*DIRECTIONS FOR THIS TASK*
Could you print every record exactly as it stands?

Top of PROVIDED DATA

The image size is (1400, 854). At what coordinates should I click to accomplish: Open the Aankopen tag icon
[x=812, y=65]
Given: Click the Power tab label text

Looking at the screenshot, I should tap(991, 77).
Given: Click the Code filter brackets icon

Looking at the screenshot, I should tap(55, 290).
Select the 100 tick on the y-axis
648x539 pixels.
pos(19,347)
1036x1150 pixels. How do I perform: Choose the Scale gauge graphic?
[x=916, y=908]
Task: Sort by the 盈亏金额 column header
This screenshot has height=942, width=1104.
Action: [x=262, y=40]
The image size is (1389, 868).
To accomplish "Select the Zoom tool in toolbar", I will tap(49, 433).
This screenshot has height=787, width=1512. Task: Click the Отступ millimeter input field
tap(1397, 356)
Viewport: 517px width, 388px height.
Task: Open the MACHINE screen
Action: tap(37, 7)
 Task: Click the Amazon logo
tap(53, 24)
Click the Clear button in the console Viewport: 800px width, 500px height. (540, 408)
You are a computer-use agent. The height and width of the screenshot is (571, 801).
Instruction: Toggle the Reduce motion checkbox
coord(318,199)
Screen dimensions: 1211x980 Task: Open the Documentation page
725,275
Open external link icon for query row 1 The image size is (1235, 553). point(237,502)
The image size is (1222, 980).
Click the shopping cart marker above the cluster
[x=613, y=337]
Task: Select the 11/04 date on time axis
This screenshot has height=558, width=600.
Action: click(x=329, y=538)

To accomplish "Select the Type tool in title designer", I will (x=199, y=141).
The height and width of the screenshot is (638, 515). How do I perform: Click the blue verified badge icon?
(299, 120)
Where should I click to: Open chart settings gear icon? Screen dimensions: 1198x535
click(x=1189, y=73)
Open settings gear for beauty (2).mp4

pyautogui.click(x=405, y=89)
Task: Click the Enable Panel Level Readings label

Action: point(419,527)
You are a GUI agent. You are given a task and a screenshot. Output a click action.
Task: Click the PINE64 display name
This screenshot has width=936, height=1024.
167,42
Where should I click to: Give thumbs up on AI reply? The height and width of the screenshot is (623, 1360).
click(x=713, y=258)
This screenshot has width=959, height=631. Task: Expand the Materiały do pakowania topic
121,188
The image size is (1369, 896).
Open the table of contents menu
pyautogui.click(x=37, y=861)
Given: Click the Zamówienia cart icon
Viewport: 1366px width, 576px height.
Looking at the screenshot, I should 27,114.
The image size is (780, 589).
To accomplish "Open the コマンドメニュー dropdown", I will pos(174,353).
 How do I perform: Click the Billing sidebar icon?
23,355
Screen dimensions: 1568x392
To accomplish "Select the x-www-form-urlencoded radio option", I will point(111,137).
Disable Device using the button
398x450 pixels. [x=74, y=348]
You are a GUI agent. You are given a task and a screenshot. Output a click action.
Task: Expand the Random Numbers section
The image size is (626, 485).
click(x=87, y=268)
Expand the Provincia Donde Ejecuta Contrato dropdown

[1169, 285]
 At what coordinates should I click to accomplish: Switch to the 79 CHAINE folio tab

Bottom of PROVIDED DATA

*TASK RESULT*
The image size is (1400, 854). At what coordinates should I click to accomplish: Open the Aankopen tag icon
[x=812, y=65]
Given: Click the Power tab label text

Looking at the screenshot, I should tap(991, 77).
Given: Click the Code filter brackets icon

Looking at the screenshot, I should tap(55, 290).
Select the 100 tick on the y-axis
648x539 pixels.
pos(19,347)
1036x1150 pixels. How do I perform: Choose the Scale gauge graphic?
[x=916, y=908]
Task: Sort by the 盈亏金额 column header
This screenshot has height=942, width=1104.
Action: [x=262, y=40]
The image size is (1389, 868).
To accomplish "Select the Zoom tool in toolbar", I will tap(49, 433).
This screenshot has height=787, width=1512. Task: Click the Отступ millimeter input field
tap(1397, 356)
Viewport: 517px width, 388px height.
Task: Open the MACHINE screen
Action: tap(37, 7)
 Task: Click the Amazon logo
tap(53, 24)
Click the Clear button in the console Viewport: 800px width, 500px height. (540, 408)
You are a computer-use agent. The height and width of the screenshot is (571, 801).
Instruction: Toggle the Reduce motion checkbox
coord(318,199)
Screen dimensions: 1211x980 Task: Open the Documentation page
725,275
Open external link icon for query row 1 The image size is (1235, 553). point(237,502)
The image size is (1222, 980).
Click the shopping cart marker above the cluster
[x=613, y=337]
Task: Select the 11/04 date on time axis
This screenshot has height=558, width=600.
Action: click(x=329, y=538)

To accomplish "Select the Type tool in title designer", I will (x=199, y=141).
The height and width of the screenshot is (638, 515). How do I perform: Click the blue verified badge icon?
(299, 120)
Where should I click to: Open chart settings gear icon? Screen dimensions: 1198x535
click(x=1189, y=73)
Open settings gear for beauty (2).mp4

pyautogui.click(x=405, y=89)
Task: Click the Enable Panel Level Readings label

Action: point(419,527)
You are a GUI agent. You are given a task and a screenshot. Output a click action.
Task: Click the PINE64 display name
This screenshot has width=936, height=1024.
167,42
Where should I click to: Give thumbs up on AI reply? The height and width of the screenshot is (623, 1360).
click(x=713, y=258)
This screenshot has width=959, height=631. Task: Expand the Materiały do pakowania topic
121,188
The image size is (1369, 896).
Open the table of contents menu
pyautogui.click(x=37, y=861)
Given: Click the Zamówienia cart icon
Viewport: 1366px width, 576px height.
Looking at the screenshot, I should 27,114.
The image size is (780, 589).
To accomplish "Open the コマンドメニュー dropdown", I will pos(174,353).
 How do I perform: Click the Billing sidebar icon?
23,355
Screen dimensions: 1568x392
To accomplish "Select the x-www-form-urlencoded radio option", I will point(111,137).
Disable Device using the button
398x450 pixels. [x=74, y=348]
You are a GUI agent. You are given a task and a screenshot. Output a click action.
Task: Expand the Random Numbers section
The image size is (626, 485).
click(x=87, y=268)
Expand the Provincia Donde Ejecuta Contrato dropdown

[1169, 285]
 At what coordinates should I click to accomplish: Switch to the 79 CHAINE folio tab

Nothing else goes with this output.